### YOUR GOAL
Each line of the data that mentions the string "title" needs to be identified and copied.

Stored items
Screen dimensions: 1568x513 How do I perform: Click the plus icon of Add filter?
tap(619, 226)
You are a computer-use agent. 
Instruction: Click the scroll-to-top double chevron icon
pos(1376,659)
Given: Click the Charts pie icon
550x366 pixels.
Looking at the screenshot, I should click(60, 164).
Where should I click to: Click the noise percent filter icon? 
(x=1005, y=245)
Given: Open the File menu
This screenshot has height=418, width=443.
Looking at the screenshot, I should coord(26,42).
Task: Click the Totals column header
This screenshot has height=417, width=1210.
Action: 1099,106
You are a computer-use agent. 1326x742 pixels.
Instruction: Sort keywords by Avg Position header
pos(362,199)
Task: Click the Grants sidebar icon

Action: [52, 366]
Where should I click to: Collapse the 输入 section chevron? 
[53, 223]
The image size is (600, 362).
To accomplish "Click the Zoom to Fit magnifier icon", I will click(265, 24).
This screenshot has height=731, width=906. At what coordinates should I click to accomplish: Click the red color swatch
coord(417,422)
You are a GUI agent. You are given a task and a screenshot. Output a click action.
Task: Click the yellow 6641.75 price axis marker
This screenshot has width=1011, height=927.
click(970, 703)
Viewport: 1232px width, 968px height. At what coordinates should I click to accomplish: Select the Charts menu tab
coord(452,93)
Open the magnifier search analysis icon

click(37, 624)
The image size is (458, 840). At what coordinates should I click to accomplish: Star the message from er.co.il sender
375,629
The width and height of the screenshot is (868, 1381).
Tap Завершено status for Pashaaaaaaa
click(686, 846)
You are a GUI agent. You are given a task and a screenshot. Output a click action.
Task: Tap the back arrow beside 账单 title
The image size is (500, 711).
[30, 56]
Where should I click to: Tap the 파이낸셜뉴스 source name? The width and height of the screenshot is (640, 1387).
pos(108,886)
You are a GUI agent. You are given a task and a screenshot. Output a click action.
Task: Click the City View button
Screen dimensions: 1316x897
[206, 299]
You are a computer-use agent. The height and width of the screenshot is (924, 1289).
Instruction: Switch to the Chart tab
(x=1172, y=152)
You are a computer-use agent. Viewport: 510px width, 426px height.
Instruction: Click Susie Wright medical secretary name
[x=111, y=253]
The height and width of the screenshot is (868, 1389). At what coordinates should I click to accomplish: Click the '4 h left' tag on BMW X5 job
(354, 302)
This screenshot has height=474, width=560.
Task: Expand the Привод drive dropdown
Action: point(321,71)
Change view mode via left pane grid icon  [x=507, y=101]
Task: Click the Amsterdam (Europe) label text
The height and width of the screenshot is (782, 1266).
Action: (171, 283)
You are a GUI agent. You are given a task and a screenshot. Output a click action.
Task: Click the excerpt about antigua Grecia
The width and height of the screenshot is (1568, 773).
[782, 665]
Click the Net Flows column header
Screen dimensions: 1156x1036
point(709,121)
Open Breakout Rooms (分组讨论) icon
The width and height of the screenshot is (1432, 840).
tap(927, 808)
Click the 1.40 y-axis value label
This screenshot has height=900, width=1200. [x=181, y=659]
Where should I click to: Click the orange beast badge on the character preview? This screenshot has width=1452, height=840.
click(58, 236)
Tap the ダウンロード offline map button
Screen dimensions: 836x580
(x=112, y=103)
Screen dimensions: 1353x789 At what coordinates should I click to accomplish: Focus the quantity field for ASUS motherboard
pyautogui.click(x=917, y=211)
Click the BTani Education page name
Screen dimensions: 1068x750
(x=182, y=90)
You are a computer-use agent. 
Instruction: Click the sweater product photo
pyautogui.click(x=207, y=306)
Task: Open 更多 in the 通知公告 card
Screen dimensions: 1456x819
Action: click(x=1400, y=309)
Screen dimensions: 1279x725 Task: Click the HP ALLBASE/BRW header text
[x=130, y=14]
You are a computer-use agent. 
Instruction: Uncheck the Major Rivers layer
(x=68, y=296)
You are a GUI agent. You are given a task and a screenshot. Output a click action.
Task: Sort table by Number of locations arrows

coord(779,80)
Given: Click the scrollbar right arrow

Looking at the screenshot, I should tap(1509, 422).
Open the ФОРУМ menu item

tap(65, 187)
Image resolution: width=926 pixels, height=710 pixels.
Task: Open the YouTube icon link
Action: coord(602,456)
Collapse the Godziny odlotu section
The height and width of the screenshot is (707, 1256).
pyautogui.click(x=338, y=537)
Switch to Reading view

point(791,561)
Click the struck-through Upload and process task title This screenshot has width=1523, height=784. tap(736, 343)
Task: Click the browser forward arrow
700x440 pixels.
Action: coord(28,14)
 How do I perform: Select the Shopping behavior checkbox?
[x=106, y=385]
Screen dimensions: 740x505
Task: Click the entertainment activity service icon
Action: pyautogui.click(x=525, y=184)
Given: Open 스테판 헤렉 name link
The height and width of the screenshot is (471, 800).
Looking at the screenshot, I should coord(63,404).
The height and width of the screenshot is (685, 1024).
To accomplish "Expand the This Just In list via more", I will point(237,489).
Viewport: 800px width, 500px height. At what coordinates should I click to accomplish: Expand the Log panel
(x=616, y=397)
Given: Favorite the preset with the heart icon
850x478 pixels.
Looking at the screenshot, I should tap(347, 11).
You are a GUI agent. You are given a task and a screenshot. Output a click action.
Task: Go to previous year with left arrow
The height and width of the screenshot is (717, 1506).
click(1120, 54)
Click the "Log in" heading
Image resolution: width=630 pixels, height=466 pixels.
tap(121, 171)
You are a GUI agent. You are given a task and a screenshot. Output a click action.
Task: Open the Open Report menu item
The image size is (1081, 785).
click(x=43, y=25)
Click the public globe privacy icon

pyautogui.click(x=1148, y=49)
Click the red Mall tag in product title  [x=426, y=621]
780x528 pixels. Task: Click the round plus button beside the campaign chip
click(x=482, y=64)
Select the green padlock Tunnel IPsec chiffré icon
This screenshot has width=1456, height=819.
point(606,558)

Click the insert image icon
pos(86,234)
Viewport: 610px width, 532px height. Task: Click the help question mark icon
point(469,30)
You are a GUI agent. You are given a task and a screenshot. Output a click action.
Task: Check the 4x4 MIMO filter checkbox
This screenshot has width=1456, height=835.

### REPLY TO THE TASK
Task: Tap the back arrow beside 账单 title
Click the struck-through Upload and process task title This screenshot has width=1523, height=784. tap(736, 343)
Click the red Mall tag in product title  [x=426, y=621]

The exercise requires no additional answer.